BringMeThat had just expanded to all of Ohio when they were accepted into TSF, and within two weeks they found sublets for their places in New York (they live and operate out of New York even though the company operates in Ohio, which is smart, because they’re thinking nationally anyway), and found a loft just a few blocks from American Tobacco.

Since they didn’t bring a car, they walked everywhere, and eventually started exploring the city on bike.

“The food culture is amazing,” LaMarca says. “Which fits well with our business.”

BringMeThat is unique in that they were operational before getting accepted, and during the semester have been advertising (with some of those ads popping up on ExitEvent via AdSense – you might be looking at one right now). They’ve also used blogging, print, remarketing, and social media, and have been sticking with campaigns that work. They’re not so much trying to create a business as to find its best route to high growth.

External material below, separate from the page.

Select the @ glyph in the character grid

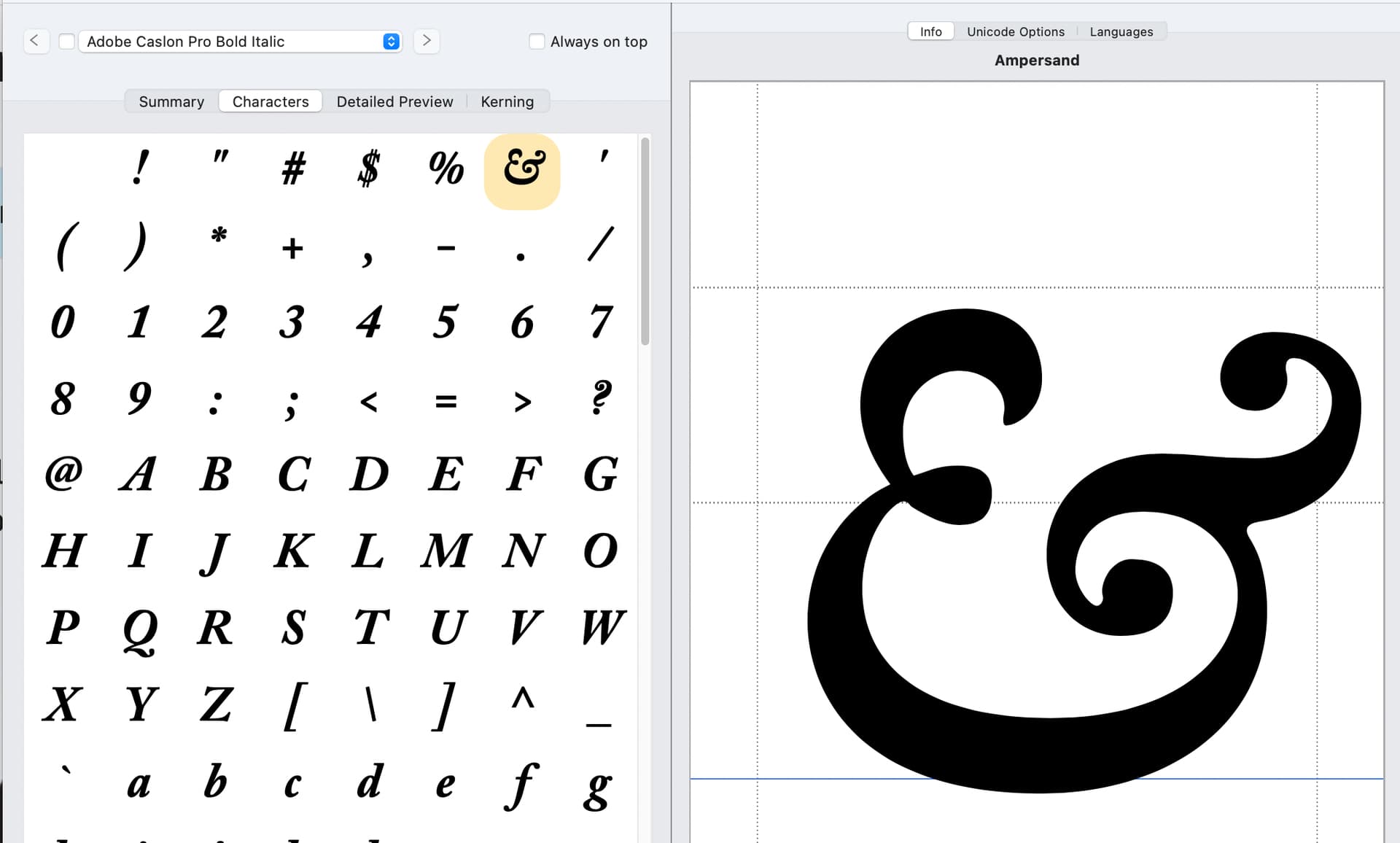pyautogui.click(x=63, y=474)

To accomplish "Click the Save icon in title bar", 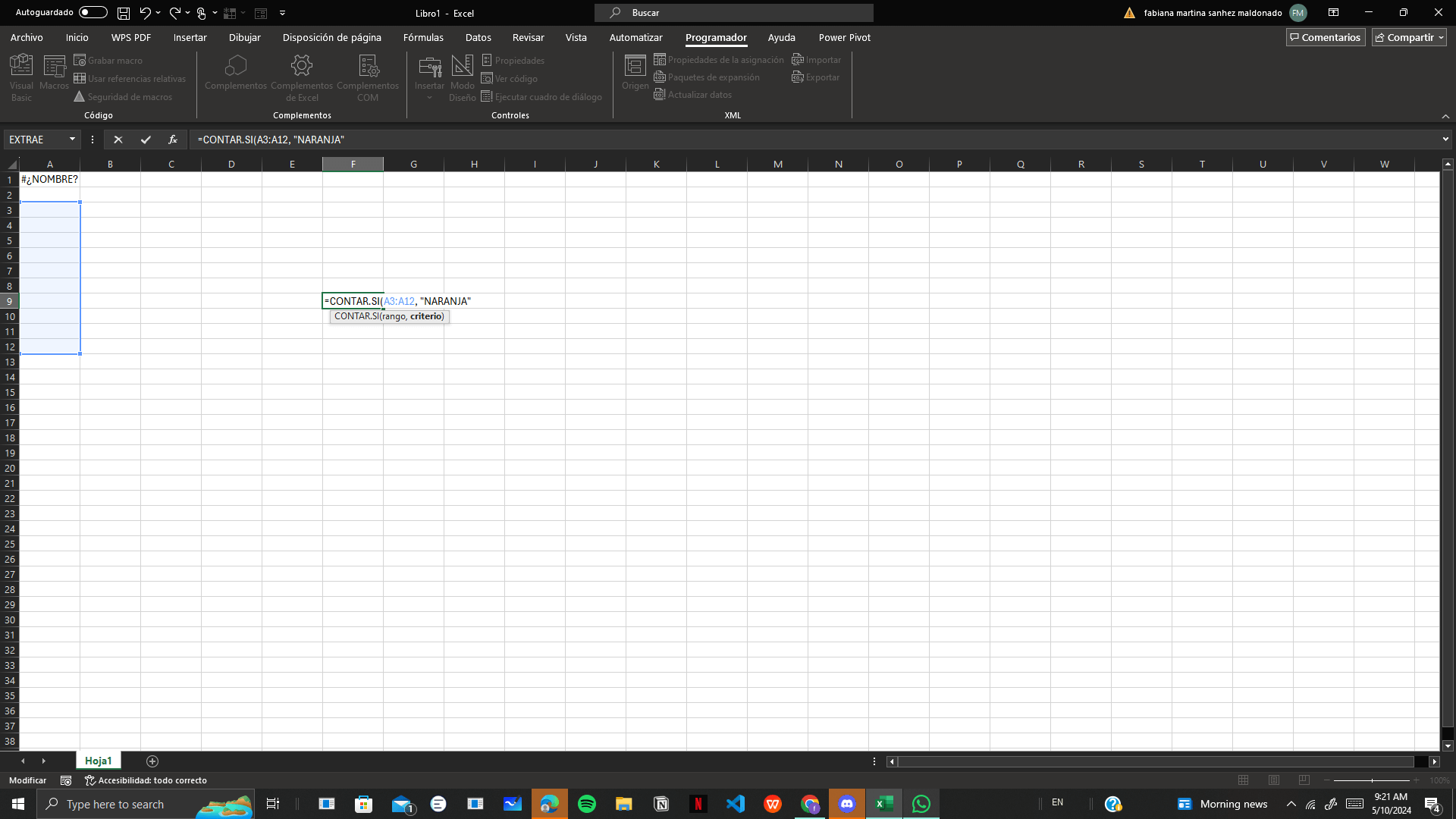I will pyautogui.click(x=123, y=13).
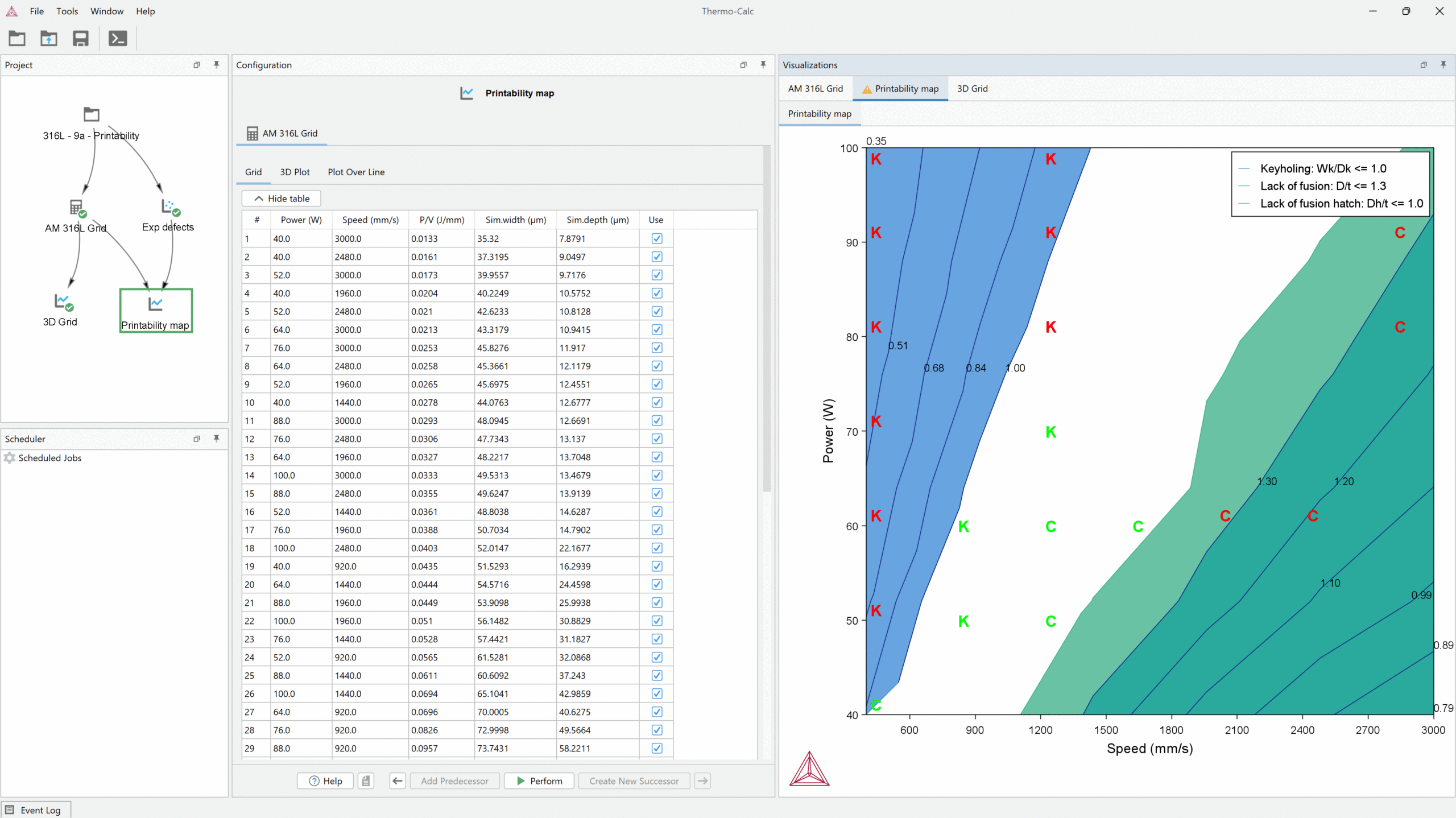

Like the rest of the companies pitching tomorrow, BringMeThat is aware of the increase in the size and scope of Pitch Day. Since they’re past the idea stage with a full-fledged (if a little minimum viable) product, they’ll be demoing the traction in the business and explaining how they replicated that success from scratch in another state. They’ll be looking for seed funding to amp up their tech and get into mobile

TSF is known for its dedication for providing a long runway after Pitch Day, and if the opportunity is there to stick around Durham, LaMarca will take it.

“The community here has really been amazing,” he says. “It’s been great to be part of Durham’s startup scene. With it only being a few years old, it’s like being part of something ground level.”

And if Paradoxos turns out like its organizers hope, Durham won’t be ground level for much longer.